MATERIAL SHOWN START

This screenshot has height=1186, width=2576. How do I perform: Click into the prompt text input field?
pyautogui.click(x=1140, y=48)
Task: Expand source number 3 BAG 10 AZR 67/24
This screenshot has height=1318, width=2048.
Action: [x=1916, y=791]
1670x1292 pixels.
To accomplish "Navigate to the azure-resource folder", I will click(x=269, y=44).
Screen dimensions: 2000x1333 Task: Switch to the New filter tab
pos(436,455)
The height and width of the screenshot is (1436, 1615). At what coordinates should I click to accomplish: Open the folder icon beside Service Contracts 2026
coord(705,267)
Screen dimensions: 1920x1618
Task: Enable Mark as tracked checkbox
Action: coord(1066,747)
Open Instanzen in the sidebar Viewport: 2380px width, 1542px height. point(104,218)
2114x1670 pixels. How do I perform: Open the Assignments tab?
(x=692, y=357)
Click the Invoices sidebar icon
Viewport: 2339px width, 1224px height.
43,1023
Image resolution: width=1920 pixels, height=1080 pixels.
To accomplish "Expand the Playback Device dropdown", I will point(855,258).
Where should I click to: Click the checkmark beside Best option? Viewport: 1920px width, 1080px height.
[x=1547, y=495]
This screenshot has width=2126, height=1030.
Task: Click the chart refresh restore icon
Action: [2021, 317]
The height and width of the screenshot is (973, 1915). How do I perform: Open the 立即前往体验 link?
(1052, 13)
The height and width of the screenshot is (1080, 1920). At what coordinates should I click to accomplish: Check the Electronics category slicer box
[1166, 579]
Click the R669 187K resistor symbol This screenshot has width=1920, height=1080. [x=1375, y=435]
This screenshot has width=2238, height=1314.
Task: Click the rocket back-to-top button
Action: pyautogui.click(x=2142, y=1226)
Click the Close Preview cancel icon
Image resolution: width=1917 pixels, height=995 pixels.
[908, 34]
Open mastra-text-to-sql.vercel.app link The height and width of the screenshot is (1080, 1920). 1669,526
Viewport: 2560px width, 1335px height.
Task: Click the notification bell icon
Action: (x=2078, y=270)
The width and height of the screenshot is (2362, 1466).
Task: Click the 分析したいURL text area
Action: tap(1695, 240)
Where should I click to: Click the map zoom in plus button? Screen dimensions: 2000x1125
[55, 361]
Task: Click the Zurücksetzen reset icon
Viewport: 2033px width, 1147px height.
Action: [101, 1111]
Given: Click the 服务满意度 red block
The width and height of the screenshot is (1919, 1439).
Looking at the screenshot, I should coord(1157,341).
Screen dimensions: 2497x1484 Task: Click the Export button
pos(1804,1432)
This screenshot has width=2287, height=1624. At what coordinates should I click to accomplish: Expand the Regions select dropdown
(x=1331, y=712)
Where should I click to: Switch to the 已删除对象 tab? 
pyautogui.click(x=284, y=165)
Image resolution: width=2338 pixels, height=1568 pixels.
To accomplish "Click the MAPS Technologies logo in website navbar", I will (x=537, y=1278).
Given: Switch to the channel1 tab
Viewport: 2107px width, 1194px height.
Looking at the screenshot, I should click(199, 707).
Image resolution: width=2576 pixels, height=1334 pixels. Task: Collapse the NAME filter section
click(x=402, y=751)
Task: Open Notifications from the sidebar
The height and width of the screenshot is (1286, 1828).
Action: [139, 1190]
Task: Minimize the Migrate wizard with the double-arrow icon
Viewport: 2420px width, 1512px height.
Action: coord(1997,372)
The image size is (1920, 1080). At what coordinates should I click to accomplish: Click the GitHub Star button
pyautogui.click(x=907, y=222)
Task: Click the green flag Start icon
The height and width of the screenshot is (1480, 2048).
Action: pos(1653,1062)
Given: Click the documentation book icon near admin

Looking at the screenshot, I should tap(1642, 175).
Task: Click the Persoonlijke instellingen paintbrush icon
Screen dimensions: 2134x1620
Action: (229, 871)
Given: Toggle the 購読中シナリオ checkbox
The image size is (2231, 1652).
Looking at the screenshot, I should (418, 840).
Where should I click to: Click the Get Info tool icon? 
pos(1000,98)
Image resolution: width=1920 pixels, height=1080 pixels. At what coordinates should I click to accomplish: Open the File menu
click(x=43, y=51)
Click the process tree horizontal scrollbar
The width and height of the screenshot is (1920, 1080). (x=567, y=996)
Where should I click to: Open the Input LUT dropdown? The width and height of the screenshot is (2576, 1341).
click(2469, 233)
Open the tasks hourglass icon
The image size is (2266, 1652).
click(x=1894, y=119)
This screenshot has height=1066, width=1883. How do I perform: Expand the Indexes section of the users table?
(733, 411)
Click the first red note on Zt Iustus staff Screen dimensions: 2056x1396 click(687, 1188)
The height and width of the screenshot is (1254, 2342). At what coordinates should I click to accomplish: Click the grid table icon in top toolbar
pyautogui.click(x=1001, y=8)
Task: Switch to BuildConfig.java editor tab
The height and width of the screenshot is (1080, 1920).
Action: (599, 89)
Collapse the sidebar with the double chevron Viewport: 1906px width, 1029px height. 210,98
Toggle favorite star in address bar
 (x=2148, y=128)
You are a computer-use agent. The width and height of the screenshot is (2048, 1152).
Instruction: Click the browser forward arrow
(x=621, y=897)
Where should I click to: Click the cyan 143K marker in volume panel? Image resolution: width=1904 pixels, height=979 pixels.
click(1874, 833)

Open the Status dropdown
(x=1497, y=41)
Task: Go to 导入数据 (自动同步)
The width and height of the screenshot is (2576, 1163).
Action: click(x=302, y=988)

MATERIAL SHOWN END

== TASK ITEM ==
Please give an exact copy of the lines above, beginning with the line containing "Where should I click to: Open" and running through the line containing "Click the first", and of no other lines.

== WRITTEN RESPONSE ==
Where should I click to: Open the Input LUT dropdown? The width and height of the screenshot is (2576, 1341).
click(2469, 233)
Open the tasks hourglass icon
The image size is (2266, 1652).
click(x=1894, y=119)
This screenshot has height=1066, width=1883. How do I perform: Expand the Indexes section of the users table?
(733, 411)
Click the first red note on Zt Iustus staff Screen dimensions: 2056x1396 click(687, 1188)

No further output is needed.